Estratto fornito:
===

La barca è già arrivata dalla Francia. Due giorni di preparativi serrati, poi i meccanici Volvo Penta salgono a bordo per il tagliando motori. Un controllo di routine… che però si trasforma in un colpo di scena: il sail drive è danneggiato.Bisogna alare la barca, smontare, riparare. La partenza slitta di almeno una settimana.
Così, da un momento all’altro, mi ritrovo “bloccato” alle Canarie, con l’oceano a portata di mano e la sensazione di essere finito dentro una storia che non avevo mai nemmeno immaginato di scrivere. Una follia? Forse. Ma certe occasioni non tornano due volte.
Mi sono subito dato da fare, non potevo rimanere bloccato nella marina con le onde della north shore cosi vicine, così ho affittato la macchina e ho approfittato del potenziale di Lanzarote per fare qualche altro giorno di surf da onda, una tra le mie prime passioni.
Nel frattempo mi sono anche adattato alla barca e devo dire che i ragazzi mi hanno fatto sentire in famiglia, e io ho ricambiato.
I primi due giorni tuttavia sono stati traumatici: il primo perché il mio compagno russava fortissimo, il secondo, ho provato la micro cabina di prua del marinaio – così detta – ma l’umidità superava ogni immaginazione. La mattina mi svegliavo con la condensa che mi gocciolava sulla faccia.
Tra umidità e russare ho scelto il secondo male: con la stanchezza accumulata in barca e i tappi sarei riuscito a dormire almeno quanto bastasse.
Finalmente il sail drive è a posto, possiamo partire. Siamo sul travel lift in attesa che ci varino. Devo dire che un po’ d’ansia sale.
Pochi minuti prima del mio primo watch (turno al timone) di questa traversata, un mix di emozioni: nostalgia, euforia e paura. Non si può tornare indietro, sarà come un giorno unico che ne durerà 25, forse.

===

Dati grezzi:
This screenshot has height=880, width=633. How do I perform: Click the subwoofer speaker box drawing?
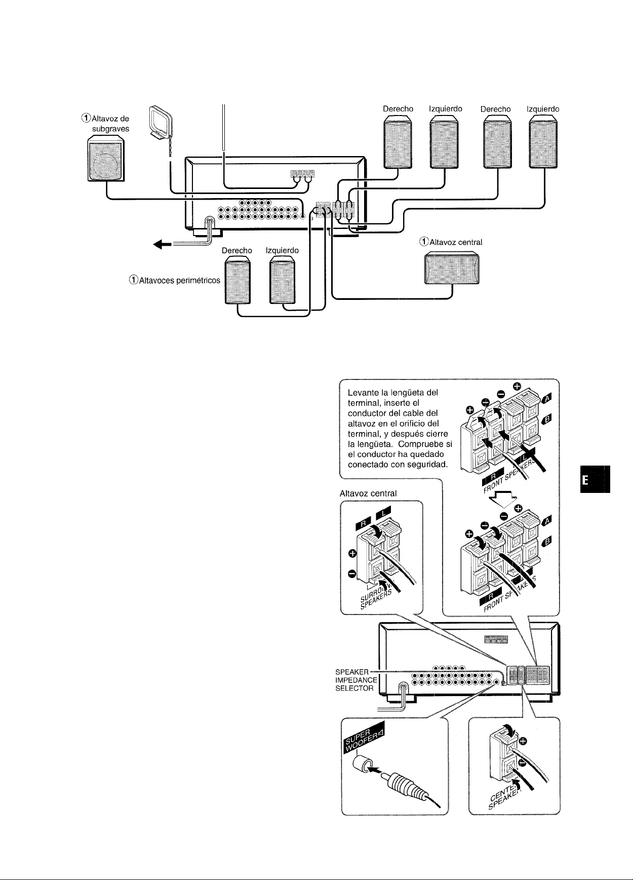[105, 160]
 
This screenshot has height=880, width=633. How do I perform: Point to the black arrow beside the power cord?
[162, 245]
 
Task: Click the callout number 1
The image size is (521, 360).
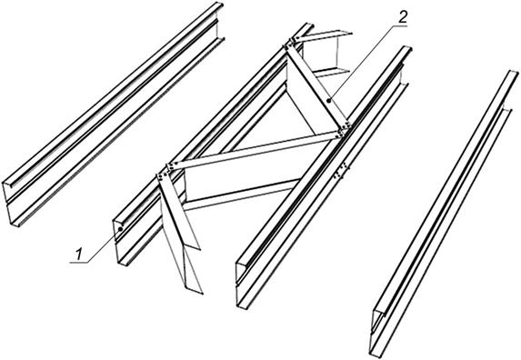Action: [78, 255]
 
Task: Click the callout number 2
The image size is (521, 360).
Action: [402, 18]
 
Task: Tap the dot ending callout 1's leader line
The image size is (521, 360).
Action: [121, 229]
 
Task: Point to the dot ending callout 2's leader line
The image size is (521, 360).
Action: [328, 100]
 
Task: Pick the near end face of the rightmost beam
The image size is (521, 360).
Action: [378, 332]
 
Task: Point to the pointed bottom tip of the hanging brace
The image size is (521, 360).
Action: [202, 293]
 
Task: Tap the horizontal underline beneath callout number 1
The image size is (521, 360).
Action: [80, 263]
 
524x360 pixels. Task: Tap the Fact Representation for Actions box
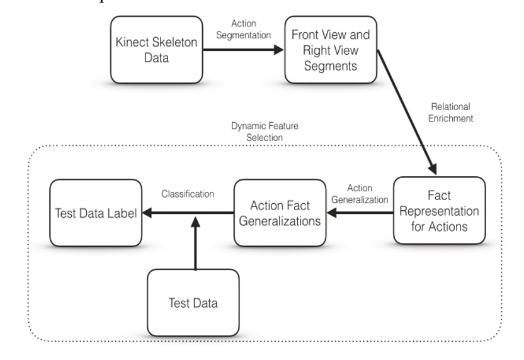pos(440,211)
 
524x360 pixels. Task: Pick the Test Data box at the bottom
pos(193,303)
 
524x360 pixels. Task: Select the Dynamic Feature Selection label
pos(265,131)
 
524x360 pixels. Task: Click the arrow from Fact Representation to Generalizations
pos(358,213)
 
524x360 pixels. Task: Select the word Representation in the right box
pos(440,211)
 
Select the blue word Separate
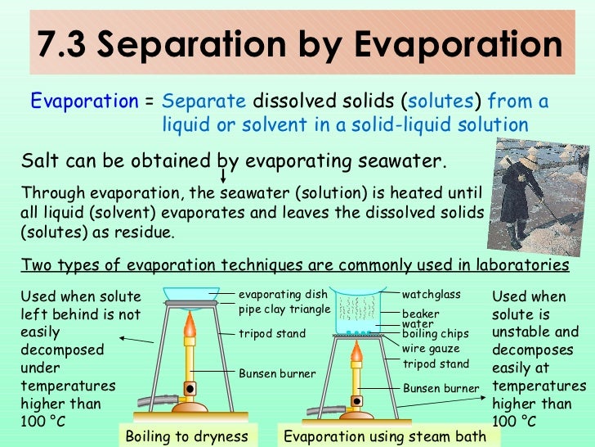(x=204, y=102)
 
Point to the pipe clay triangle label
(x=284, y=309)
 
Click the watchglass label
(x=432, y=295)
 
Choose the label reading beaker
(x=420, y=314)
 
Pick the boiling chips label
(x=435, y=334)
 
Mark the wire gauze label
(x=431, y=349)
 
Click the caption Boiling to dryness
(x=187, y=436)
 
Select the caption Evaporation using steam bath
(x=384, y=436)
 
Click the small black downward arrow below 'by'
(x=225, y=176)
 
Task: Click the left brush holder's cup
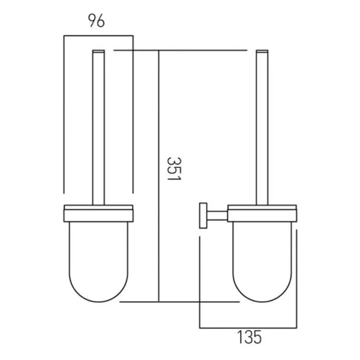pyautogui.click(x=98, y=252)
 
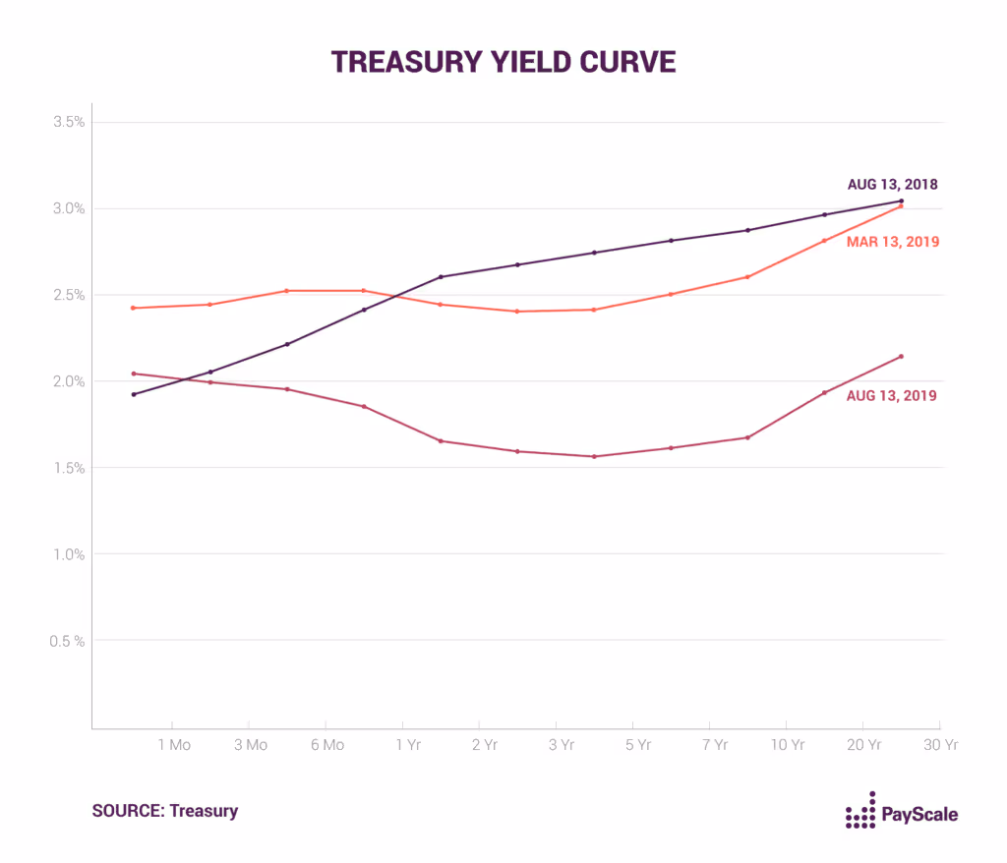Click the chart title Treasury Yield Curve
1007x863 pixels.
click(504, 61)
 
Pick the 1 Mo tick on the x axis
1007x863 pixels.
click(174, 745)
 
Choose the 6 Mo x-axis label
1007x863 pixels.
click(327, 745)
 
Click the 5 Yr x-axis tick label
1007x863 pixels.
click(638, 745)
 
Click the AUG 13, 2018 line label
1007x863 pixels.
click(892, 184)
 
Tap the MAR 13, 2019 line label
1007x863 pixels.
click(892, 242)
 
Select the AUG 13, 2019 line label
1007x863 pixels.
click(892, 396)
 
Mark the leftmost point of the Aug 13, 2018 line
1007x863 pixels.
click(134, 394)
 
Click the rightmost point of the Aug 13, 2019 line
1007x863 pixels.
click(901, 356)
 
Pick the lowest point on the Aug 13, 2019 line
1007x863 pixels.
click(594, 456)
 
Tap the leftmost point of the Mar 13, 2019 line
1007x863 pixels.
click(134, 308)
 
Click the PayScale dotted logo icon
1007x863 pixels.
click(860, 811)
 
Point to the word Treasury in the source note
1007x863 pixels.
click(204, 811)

===

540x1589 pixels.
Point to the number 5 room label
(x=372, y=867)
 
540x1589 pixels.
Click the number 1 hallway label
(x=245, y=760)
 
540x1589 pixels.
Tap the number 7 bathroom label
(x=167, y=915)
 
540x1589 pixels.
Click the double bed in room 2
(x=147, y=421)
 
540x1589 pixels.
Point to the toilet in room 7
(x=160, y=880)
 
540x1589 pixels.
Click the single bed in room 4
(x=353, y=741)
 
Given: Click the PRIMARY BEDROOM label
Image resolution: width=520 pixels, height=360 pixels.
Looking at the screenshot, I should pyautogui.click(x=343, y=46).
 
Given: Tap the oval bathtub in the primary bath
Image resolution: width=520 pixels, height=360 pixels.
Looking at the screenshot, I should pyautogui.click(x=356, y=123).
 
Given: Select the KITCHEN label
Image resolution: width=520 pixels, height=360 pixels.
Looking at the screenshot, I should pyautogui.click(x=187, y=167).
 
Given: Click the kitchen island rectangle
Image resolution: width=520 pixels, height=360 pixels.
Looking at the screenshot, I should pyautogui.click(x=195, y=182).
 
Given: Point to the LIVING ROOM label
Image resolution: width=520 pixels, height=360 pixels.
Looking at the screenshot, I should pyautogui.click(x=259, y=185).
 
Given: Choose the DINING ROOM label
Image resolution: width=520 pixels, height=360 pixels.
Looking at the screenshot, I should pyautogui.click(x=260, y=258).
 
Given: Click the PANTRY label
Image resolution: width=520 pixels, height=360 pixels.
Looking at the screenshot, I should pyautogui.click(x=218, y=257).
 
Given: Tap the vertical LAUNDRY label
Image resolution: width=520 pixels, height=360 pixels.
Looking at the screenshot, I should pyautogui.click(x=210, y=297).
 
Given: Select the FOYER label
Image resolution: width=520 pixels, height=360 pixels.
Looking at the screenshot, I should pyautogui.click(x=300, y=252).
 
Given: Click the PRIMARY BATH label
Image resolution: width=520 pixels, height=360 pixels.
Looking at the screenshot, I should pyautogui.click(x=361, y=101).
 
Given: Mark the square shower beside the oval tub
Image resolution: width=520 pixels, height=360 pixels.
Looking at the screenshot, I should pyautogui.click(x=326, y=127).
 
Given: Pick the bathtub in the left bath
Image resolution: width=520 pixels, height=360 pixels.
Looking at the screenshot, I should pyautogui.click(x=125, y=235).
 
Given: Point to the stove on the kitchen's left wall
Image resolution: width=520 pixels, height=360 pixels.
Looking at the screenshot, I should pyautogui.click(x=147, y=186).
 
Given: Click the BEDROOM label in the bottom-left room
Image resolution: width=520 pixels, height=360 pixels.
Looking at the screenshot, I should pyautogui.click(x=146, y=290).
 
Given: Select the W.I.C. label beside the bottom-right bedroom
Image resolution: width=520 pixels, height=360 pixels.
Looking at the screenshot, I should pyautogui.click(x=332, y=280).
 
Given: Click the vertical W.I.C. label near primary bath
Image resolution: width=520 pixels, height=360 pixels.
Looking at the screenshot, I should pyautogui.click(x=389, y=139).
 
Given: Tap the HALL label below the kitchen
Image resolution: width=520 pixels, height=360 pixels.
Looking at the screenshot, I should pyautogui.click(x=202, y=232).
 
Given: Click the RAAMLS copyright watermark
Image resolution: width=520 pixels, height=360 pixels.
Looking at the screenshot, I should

===

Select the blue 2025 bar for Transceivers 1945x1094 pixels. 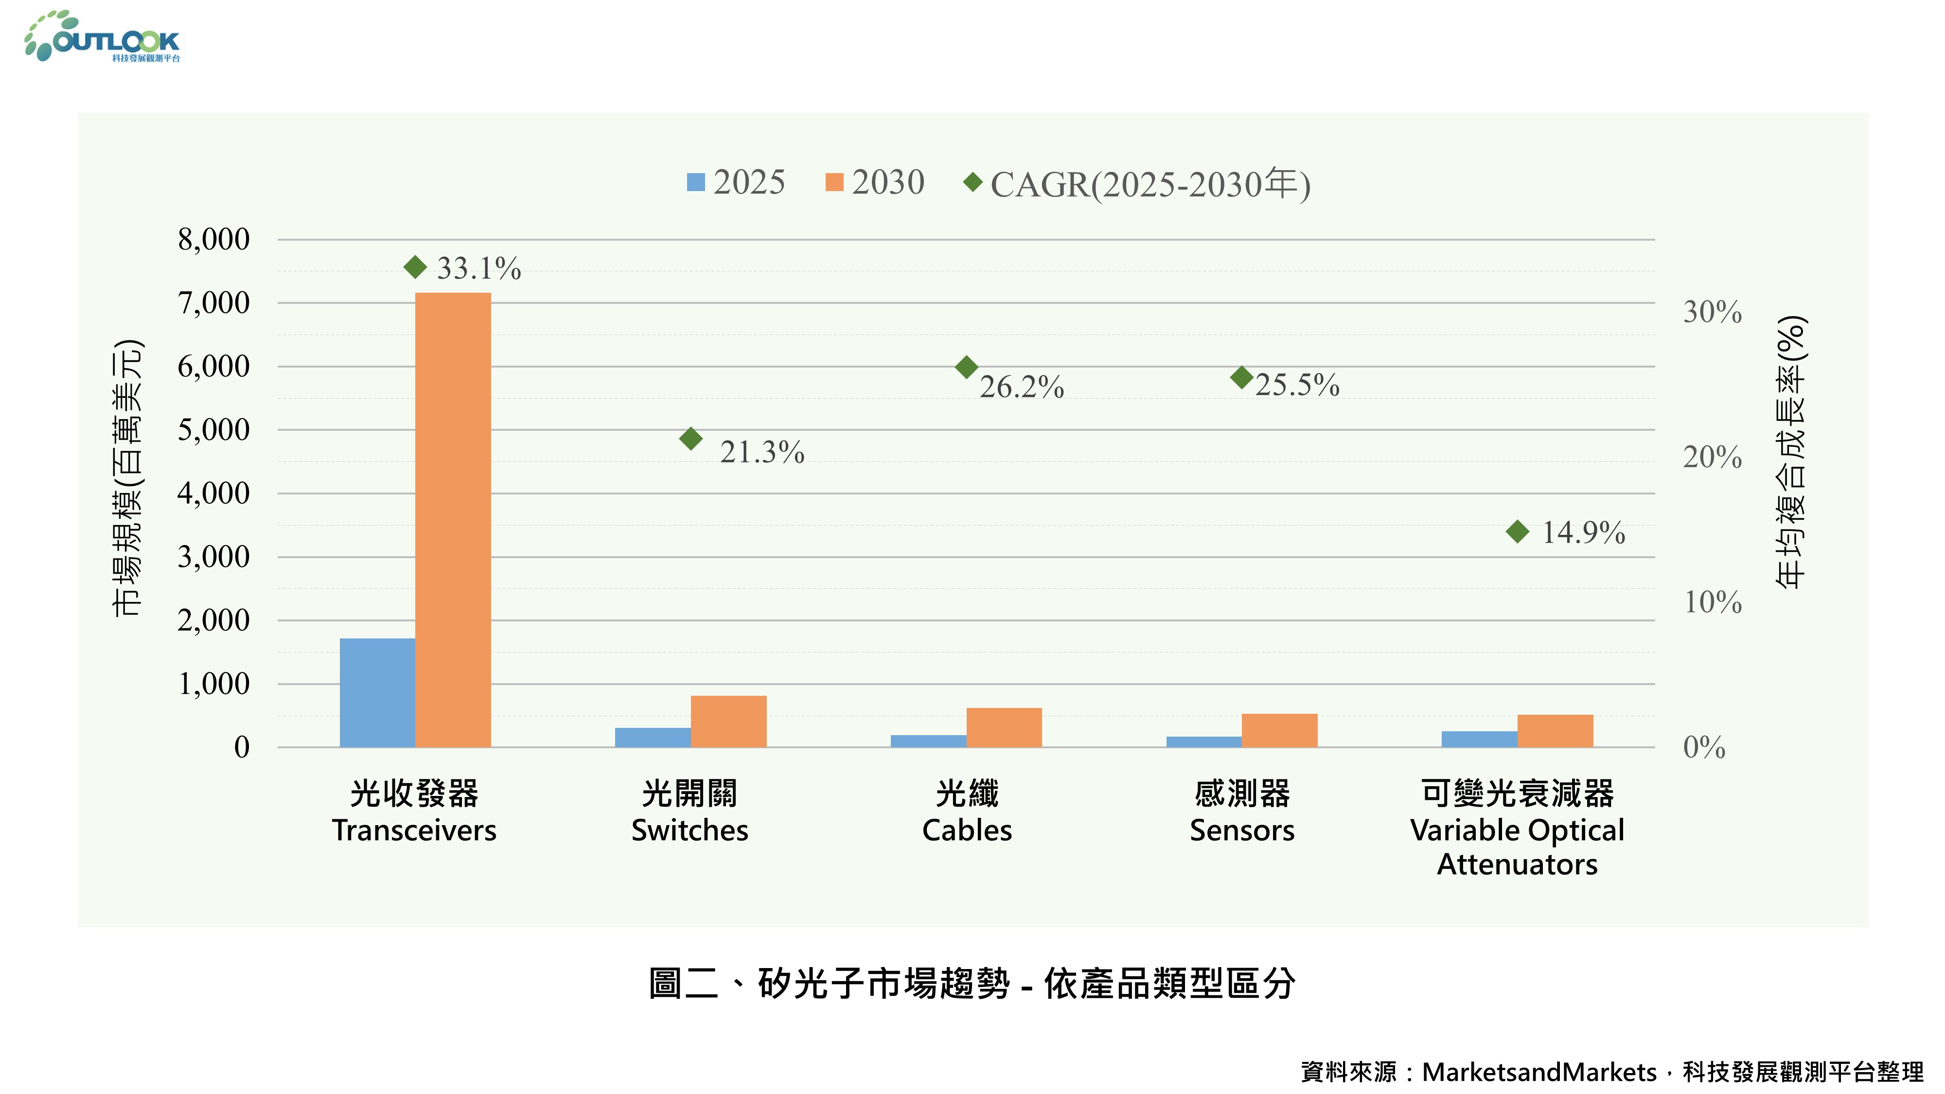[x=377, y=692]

===

Consegna 1: Elenca le emozioni che il racconto della traversata attribuisce al narratore poco prima del suo primo turno al timone.
Consegna 2: Nel racconto della traversata, quale componente risulta danneggiato durante il tagliando motori?
Consegna 3: Riprendi il racconto della traversata subito dopo l'ultima frase riportata.
I record non hanno alcun legame con il racconto della traversata.

Risposta 1: Nostalgia, euforia e paura.

Risposta 2: Il sail drive.

Risposta 3:
SI PARTE
Heading at 205 degrees, average speed 5.5 knots, almost no wind, only main sail up, engine on at 1200 rpm. We are in front of Fuerteventura, the first miles of the 3200 we have to do! We already enjoyed a nice sunset and moonrise. Two of the four guys have seasickness. I’m just getting the last 5G line near the land, but I think I will enjoy being offline for a while! We just cooked some food – it was a mess to clean. This time we burned a pan and all the black spread on the the kitchen table. The last thing you want on a new boat.
Not funny, but now it’s clean.
Everybody sleep except me and the one on watch.
Time to sleep – I have to wake up at 3:30 for my turn!
3 pm – ci siamo lasciati alle spalle Gran Canaria, la costa non si vede più.
Ho messo la canna da pesca e stiamo trainando da questa mattina ma ancora niente pesce, a parte qualche avvistamento di balenottere e delfini. È uscito il sole: con un po’ di motore e 12 nodi di vento manteniamo i 7 nodi, abbiamo bisogno di recuperare.
Fortunatamente lo skipper si è portato dietro il gennaker, che regala qualche metro in più di velatura rispetto al genoa.
Comincio già a prendere il ritmo: acqua razionata, dormire a intermittenza...Ancora ho voglia di tenere un po’ di ritmo con gli orari e il mangiare, ma non so quanto durerà. Una ragazza sta male, quindi il turno attuale è 3 ore ogni 6: non ci si può lamentare.
Contro ogni logica, stiamo consegnando un catamarano ai Caraibi che non ha pannelli solari e neanche il dissalatore. C’è il caro generatore, che cerchiamo di utilizzare il meno possibile per destinare tutto il carburante ai motori nei giorni senza vento. Ovviamente, considerando il numero di persone a bordo (5), ci siamo dovuti organizzare bene per passare 20 giorni / 1 mese e forse più in mare aperto, senza possibilità di generare corrente e acqua dolce.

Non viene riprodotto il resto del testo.